### [Supplied records]

________________________________________

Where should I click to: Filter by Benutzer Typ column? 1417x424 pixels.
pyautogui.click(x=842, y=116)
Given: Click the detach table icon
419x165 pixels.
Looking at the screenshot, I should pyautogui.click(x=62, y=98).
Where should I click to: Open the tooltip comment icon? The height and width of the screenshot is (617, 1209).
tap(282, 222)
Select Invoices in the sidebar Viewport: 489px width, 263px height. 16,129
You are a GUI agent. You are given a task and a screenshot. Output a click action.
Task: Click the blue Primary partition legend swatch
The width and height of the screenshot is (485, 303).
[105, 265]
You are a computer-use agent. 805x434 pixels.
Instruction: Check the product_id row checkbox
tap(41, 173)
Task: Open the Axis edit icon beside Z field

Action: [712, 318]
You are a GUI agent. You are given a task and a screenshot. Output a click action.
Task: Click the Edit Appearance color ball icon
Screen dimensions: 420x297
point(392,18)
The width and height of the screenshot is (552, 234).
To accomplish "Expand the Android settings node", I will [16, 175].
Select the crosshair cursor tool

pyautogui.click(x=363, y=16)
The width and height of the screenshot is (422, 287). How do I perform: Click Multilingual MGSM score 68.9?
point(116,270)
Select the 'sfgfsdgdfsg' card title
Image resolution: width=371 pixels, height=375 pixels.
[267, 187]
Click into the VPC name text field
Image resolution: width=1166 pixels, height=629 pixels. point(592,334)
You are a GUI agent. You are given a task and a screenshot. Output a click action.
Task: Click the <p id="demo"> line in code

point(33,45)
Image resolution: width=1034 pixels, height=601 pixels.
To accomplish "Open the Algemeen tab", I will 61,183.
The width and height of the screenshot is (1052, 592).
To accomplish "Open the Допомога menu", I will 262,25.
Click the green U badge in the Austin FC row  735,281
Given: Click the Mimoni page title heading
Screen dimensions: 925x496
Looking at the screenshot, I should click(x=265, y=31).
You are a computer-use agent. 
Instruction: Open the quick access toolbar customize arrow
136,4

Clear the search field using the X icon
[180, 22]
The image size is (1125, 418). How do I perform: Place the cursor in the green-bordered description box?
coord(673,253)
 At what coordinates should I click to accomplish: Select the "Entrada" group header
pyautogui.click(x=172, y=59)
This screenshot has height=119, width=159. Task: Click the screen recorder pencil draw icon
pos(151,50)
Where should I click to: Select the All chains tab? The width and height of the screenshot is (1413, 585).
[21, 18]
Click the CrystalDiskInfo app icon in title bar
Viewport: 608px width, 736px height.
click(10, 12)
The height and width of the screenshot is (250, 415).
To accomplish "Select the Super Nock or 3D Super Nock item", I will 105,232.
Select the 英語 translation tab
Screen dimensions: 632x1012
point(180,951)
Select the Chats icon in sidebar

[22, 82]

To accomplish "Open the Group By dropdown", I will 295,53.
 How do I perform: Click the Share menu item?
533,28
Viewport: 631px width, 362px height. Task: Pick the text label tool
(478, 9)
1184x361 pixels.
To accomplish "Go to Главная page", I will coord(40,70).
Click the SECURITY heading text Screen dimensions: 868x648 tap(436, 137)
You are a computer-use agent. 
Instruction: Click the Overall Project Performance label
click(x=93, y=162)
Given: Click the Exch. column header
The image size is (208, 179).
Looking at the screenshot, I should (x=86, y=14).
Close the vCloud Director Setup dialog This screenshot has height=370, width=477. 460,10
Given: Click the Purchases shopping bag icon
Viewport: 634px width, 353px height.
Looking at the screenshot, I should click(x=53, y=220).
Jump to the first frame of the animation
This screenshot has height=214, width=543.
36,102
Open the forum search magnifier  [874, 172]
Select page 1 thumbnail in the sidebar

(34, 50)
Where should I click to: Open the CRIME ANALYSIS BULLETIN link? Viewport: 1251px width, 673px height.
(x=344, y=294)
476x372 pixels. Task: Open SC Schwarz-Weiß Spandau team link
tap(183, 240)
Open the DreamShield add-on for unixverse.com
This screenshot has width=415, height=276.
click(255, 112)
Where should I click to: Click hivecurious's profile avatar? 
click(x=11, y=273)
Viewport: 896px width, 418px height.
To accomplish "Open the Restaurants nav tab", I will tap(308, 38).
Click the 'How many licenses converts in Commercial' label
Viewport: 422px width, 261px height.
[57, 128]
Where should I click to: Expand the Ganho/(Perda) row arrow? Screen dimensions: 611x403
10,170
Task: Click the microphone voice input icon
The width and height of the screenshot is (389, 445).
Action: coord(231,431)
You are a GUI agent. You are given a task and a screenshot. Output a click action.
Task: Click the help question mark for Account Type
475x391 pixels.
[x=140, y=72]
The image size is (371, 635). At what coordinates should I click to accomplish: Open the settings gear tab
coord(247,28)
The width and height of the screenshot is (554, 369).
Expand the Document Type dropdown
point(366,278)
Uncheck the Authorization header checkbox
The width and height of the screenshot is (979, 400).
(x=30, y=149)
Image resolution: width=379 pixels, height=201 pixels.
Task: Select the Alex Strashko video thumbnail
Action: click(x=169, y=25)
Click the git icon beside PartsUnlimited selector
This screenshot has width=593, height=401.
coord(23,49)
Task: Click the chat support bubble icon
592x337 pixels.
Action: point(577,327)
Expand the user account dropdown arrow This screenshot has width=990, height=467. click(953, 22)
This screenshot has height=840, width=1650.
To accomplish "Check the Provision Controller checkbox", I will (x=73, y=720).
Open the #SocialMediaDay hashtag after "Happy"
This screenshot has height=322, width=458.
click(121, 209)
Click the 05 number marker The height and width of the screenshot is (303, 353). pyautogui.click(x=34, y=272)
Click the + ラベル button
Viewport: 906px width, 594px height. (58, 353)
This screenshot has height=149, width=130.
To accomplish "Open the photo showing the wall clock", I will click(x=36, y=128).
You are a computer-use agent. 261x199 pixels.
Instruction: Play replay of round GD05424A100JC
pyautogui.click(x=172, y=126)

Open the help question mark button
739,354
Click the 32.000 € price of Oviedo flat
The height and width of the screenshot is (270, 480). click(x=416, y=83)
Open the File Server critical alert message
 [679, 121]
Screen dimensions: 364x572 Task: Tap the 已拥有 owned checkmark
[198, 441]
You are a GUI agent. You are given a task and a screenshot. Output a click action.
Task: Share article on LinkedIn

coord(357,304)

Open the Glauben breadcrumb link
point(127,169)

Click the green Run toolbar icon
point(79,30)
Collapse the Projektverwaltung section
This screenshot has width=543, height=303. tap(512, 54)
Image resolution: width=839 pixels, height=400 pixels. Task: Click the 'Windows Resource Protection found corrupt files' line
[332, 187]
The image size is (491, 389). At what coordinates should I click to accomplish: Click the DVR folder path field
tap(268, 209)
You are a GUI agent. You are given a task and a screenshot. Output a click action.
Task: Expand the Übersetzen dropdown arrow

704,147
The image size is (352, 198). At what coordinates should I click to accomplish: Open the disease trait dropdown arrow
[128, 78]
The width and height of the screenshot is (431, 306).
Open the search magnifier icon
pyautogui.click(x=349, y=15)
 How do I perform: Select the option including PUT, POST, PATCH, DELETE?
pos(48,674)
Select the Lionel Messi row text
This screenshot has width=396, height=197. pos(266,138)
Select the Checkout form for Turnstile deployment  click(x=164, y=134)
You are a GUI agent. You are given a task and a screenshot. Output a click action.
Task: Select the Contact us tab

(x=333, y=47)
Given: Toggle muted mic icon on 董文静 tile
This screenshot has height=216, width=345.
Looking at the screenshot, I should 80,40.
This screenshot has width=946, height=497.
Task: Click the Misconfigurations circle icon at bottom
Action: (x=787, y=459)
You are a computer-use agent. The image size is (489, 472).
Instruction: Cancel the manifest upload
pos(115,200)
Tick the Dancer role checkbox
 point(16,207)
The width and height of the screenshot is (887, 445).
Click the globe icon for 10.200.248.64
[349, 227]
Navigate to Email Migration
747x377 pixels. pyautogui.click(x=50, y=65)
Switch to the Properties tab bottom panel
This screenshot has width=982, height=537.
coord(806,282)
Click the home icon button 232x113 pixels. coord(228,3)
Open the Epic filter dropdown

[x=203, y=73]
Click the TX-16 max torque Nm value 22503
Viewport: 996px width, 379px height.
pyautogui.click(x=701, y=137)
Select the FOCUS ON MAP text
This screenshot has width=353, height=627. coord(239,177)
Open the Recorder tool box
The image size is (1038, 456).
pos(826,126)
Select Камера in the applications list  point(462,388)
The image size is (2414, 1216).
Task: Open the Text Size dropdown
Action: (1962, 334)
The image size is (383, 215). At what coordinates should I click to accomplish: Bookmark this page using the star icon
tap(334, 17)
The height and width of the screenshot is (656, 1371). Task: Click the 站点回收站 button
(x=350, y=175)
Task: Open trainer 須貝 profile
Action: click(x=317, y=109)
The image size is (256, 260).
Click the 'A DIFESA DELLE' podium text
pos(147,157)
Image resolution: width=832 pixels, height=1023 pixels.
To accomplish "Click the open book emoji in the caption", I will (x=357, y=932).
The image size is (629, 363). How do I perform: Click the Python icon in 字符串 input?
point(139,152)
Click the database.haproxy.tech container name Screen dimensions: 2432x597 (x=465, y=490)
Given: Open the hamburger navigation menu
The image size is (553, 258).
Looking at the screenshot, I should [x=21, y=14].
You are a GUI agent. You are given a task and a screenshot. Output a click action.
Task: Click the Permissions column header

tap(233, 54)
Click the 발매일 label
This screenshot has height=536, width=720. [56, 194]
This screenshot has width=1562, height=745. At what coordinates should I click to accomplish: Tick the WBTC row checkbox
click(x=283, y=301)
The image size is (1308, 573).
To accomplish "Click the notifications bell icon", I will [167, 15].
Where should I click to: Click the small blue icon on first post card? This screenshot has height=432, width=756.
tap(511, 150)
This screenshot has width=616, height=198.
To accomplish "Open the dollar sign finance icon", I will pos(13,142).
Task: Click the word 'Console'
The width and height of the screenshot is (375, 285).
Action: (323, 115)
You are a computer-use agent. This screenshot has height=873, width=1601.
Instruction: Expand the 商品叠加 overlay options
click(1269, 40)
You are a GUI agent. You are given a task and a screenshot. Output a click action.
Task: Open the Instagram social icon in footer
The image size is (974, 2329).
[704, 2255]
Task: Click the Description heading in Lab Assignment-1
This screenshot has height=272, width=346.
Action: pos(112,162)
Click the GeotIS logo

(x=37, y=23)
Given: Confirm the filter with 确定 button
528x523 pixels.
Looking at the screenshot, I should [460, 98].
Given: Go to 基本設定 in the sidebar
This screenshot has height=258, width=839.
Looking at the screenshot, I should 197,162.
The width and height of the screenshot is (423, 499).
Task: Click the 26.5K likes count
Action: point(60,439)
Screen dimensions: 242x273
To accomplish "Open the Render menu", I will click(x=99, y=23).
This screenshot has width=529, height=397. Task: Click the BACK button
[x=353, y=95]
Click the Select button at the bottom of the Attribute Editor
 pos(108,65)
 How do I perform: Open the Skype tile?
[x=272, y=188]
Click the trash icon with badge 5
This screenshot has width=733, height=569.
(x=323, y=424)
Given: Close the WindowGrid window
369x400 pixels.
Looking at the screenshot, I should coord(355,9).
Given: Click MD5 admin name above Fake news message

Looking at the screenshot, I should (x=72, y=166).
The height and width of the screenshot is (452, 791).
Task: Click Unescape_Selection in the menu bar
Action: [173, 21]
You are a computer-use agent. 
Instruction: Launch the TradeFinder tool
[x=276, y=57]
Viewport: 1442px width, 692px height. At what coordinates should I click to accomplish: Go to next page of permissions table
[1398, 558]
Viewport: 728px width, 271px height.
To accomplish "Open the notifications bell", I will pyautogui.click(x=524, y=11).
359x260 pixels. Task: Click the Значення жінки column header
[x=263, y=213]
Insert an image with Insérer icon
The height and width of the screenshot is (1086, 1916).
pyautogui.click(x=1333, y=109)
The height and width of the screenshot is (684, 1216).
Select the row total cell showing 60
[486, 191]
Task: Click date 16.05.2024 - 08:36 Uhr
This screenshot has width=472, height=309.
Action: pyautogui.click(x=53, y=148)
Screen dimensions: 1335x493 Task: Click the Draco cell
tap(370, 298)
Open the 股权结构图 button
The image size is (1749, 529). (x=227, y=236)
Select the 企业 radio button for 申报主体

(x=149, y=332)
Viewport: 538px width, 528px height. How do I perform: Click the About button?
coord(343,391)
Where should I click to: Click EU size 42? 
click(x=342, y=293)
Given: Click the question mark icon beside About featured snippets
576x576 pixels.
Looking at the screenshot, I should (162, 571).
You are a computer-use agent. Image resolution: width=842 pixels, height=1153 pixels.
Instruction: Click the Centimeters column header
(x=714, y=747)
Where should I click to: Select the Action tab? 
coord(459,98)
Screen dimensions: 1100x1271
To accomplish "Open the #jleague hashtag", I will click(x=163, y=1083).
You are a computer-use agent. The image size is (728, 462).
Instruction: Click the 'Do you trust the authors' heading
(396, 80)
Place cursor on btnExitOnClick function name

________________________________________

### [Problem to work on]
Search the listing above for the string "Close". Copy every line that contains it.

### [Solution]
Close the vCloud Director Setup dialog This screenshot has height=370, width=477. 460,10
Given: Close the WindowGrid window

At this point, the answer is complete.